8. Technology difficulty level (do Ss have experience with the technology? How long will it take them to learn about the tech?)- Some students may already have experience with their own personal blogs some may don’t have experience. The teacher will give a brief tutorial lecture on blog in class. The teacher will use the class blog that almost every student is well aware of.

9. Students’ Instructions- You are going to write a brief description about the pictures that the teacher upload every week. Please try to log on to our class blog every week. You will work as a group so 5~6 people will work together. Each of you have to describe a picture in 3~4 sentences. MUST use the descriptive words we have learned in class. After you have finished your posting take a look at you group members’ posting and leave at least one reply. If can be an agreement, disagreement or a correction their mistake.

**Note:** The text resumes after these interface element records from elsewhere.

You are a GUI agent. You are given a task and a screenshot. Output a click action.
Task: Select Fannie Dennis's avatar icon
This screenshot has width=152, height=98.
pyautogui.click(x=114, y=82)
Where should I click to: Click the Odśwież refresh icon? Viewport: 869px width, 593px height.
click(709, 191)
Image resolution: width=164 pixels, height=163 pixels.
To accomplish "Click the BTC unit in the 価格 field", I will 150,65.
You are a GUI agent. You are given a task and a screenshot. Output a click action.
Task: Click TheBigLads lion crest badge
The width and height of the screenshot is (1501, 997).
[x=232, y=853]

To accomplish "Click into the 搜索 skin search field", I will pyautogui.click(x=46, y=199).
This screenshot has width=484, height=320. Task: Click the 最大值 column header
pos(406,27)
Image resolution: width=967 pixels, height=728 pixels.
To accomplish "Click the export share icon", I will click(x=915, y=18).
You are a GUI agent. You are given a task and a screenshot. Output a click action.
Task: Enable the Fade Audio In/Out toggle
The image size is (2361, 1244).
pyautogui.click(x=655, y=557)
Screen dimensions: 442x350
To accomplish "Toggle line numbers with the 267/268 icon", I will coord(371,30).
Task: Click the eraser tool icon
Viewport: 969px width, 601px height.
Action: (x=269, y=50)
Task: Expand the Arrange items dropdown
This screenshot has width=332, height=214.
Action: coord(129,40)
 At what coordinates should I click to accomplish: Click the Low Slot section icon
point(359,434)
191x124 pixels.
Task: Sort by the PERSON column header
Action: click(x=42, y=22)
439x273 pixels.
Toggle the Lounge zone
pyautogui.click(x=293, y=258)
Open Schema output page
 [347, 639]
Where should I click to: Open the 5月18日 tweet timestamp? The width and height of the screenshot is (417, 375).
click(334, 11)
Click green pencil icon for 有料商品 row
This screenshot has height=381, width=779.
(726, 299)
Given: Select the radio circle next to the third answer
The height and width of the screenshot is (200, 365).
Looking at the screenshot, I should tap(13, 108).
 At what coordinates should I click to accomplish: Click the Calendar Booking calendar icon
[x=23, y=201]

10. Examples of input / output / collaboration, etc. – Teacher will give different set of pictures like this to different group. The historical picture will be the input that the students get. The students will try to describe picture in several sentences using at least 4 different descriptive words; adjectives, adverbs, prepositions, and etc. The students will try to help each other by giving corrections on peers’ error. They will work in groups so peer feedback they should give out will be only 4~5. Including what they have to produce they will have 5~6 chances to make production. If the student accept peer’s feedback and make a correction they can have more. The teacher will also be the source of collaboration by helping them out when they look confused from reading the blog postings.
<Pictures of historical event>

11. Examples – students’ product
S1: The wall looks very messy. The men will hit the wall heavy. It is very rainy day.
S2: You mean heavily?
S1: What?
S3: She means you should say “The men will hit the wall heavily”.